A Wilderness Zone

A Wilderness Zone by Walter Brueggemann, published by Cascade Books in 2021, explores the connections between scripture and contemporary social issues. This edition, comprising 154 pages, is presented in English and invites readers to consider how biblical narratives can reshape our understanding of current societal dynamics. Brueggemann examines the interplay between specific scripture references and the pressing matters of our time, suggesting that such connections offer a fresh perspective on our collective social life.
In this work, Brueggemann argues that engaging with biblical testimony can challenge prevailing ideologies and encourage a reevaluation of what we perceive as absolute truths. He posits that these interfaces with scripture are not definitive but rather suggestive and impressionistic, allowing for a more nuanced view of social realities. The book addresses themes of religion, biblical studies, and cultural history, aiming to defamiliarize readers from the dominant narratives of democratic capitalism that often shape our understanding of social facts.
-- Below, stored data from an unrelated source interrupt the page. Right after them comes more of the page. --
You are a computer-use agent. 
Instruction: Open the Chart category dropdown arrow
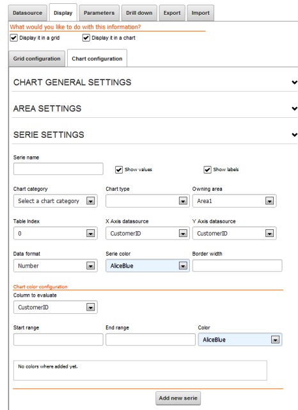pos(91,201)
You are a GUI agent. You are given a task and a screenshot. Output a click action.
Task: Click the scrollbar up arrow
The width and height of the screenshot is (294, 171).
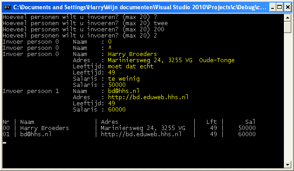(x=287, y=18)
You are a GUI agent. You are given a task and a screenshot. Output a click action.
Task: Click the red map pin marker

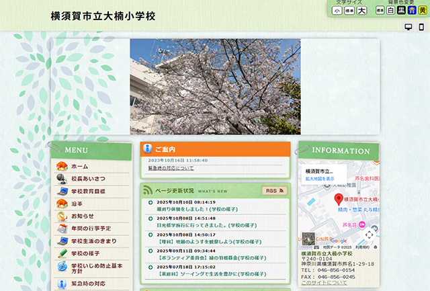(x=339, y=200)
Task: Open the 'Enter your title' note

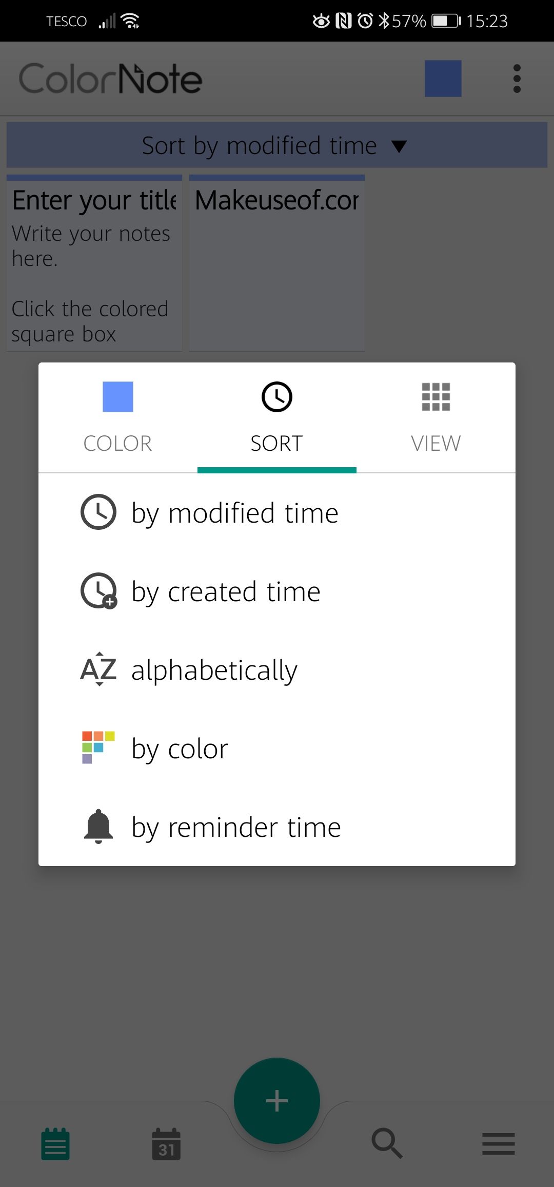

Official synopsis Publisher
In these several pieces I have worked to trace out possible interfaces between specific scripture references and matters at the forefront of our common social life. It is my hunch that, almost without fail, such an interface creates a very different angle of vision for any element of our common social life, because it situates such a topic in the context of the biblical narrative that is occupied by the holy agency of God. Such an alternative angle of vision helps to defamiliarize us from our usual discernment according to the master narrative of democratic capitalism that is most widely shared across the spectrum of conservatives and progressives. Because our common angle of vision shared by progressives and conservatives has a very low ceiling of human ultimacy, we (all of us!) easily come to think that our particular reading of social reality is absolute and beyond question, even if dominated by a tacit ideology. It is my bet that an interface with biblical testimony can and will deabsolutize our excessive certitude and permit us to look again at the social “facts” that are in front of us. I do not think and do not suggest that such interfaces with scripture are inevitable; they are rather suggestive, impressionistic, and fleeting, the kind of linkage that is available in the matrix of faith that is not fixed on certitude.